Sunday Stories: “Eric’s Evening”

Sparrow

Eric’s Evening
by Emma Horwitz

Eric, shoving his cock in and out of the hot cantaloupe he’d sent for a spin in the microwave, took a pause. Someone had just broken into his apartment. This was particularly ill-timed, as Eric had spent the better part of the afternoon getting it up and hard in the first place, jacking himself to hell and back alone in the early morning elevator car, teasing at the sliding skin of his shaft with a rogue hand as he rearranged the tuck of his shirt at work, pinching a nipple on the subway ride home from the grocery store where this particular melon had been selected. He had wanted to tell someone while in transit of the hardening underneath his pants’ zipper, proud of the day’s accomplishment. But, looking around the crowded car, he wasn’t sure who to share himself or his successes with, and so he decided instead to stare at his cantaloupe swaying in its plastic bag, knocking into the knee of another man, traveling with his own items, standing in his own pants, a cock of his own that Eric would likely not see, though not for lack of imagination. 

The apartment was winter-dry, a half-sized radiator squealing underneath the only window in this bedroom where Eric stood stiffly, waiting for the intruder to announce their entry with some verbal cue. A window breaking had been noticed, but Eric wanted more certain proof, something he could see. He pressed himself further inside the cantaloupe, waiting. A small bird took flight outside, flitting from one tree to the next. Eric looked down at his pillows bunched on the floor, covered in stale cum, their fluff insides creeping out from casing.

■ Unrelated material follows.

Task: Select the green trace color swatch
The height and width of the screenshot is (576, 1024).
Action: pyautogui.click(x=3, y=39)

He wasn’t worried about the bird, anyway. It would survive the cold, as so many birds had done so many winters before. As Eric had, too. 

“Hey!” Eric called out into the apartment’s few other rooms, “Is anyone here?”

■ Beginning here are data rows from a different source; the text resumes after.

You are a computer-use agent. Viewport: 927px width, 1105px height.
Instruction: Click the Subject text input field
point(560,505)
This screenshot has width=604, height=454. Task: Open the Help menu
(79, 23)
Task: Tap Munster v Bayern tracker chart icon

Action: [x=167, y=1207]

Eric was not a fighter. He was not ready to rescue himself from evil of any kind and so he removed himself from the melon, leaned against the room’s doorframe, and peeked down the apartment’s dimly lit hallway.

“I’ll give you whatever you want,” Eric tried to bargain, his cock pulpy and raw from hitting the net of seeds at the cantaloupe’s center. “But whatever you need, I probably don’t have it,” Eric offered, now looking down at the extent of his injury, wiping away what was either his or the melon’s flesh. Perhaps he was menstruating, Eric joked to himself. Or, perhaps, the cantaloupe was. Thrusting the dripping melon above his head, Eric said “I think the melon on my bed is having its time of the month!” 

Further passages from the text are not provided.